VOA – New details have emerged about several Iranian women recently arrested in Iran for posting videos of themselves dancing on social media – arrests that have sparked an international social media backlash.
A person familiar with the situation told VOA Persian that about one month ago, authorities arrested Instagram star Maedeh Hojabri and two other young women who posted popular dancing videos.
Hojabri, a 19-year-old from Tehran, had built a large following on Instagram, posting clips of herself dancing at home to popular Western and Iranian music. Some reports said her account had attracted 600,000 followers before being suspended. In recent days, fans have used other Instagram accounts bearing Hojabri’s name to share her video clips. But she has not posted any clips herself since her arrest.
The source identified the other two women as Elnaz Ghasemi and Shadab, whose last name was not known. Videos of both women have attracted tens of thousands of views on YouTube.
Watch: YouTube video of recently arrested Iranian dancer Elnaz Ghasemi
Watch: YouTube video of recently arrested Iranian dancer Shadab
The source said all three women were released on bail after three days, but also were required to appear on Iranian state TV as part of a public shaming. One of them, Ghasemi, has since left Iran, while Hojabri has been barred from doing so and Shadab’s whereabouts are unknown.

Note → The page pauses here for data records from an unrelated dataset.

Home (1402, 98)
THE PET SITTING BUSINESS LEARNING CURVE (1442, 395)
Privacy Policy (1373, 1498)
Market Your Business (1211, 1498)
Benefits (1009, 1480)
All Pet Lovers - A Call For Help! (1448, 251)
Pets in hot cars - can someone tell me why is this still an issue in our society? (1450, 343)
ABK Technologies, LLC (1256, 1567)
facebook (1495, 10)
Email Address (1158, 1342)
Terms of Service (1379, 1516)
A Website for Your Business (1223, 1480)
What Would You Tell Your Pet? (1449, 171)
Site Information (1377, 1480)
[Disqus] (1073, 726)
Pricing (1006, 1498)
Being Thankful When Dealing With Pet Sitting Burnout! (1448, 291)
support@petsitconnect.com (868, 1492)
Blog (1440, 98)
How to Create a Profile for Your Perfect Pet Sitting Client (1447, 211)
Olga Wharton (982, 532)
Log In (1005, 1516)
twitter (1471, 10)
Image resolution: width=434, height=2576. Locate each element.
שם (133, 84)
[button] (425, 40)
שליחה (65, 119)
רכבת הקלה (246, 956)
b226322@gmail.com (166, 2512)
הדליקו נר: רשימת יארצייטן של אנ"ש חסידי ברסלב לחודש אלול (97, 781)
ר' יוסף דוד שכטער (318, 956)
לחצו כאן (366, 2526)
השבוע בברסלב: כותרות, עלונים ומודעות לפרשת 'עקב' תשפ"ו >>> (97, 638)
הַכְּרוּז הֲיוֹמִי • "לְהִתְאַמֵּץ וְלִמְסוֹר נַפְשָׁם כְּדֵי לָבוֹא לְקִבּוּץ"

Aired last week, a state TV program named “Wrong Path” showed images of several young woman whom it said had violated the moral norms of the Islamist-run state.
One of the women, whose face was obscured, answered an interviewer’s questions about why she posted dancing videos on social media. The woman, whom fans identified as Hojabri, said she made the videos for those fans, not intending to encourage them to do to the same.
Rights activists said Hojabri’s appearance in the program represented a forced confession of wrongdoing – a tactic that they say Iran often uses to stifle dissent.
There have been no reports in Iranian state media of the arrest of Hojabri and the other two women or the charges against them.
But the U.S.-based Center for Human Rights in Iran said the head of Tehran’s cyberpolice, Touraj Kazemi, made an announcement coinciding with the broadcast of “Wrong Path” that people who post “indecent” material online would be pursued for crimes against national security.
Since Hojabri’s arrest became apparent from her state TV appearance, Iranian women and men inside and outside the country have led a social media backlash, expressing support for the teenager by sharing videos of themselves dancing and using the hashtag #dancing_isnt_a_crime in Farsi.
Rights group Amnesty International joined the backlash on Monday, tweeting a video of its female campaigners doing a solidarity dance on a London street.
Iran’s Islamist laws only forbid women from dancing in public and in front of men who are not close relatives.
But the growing popularity of social media videos of Iranian woman dancing at home has prompted authorities in Iran to crack down on that phenomenon as well. In recent months, Iranian authorities have vowed to take action against Instagram celebrities they deem to have posted vulgar or obscene videos.
This report was produced in collaboration with VOA’s Persian Service.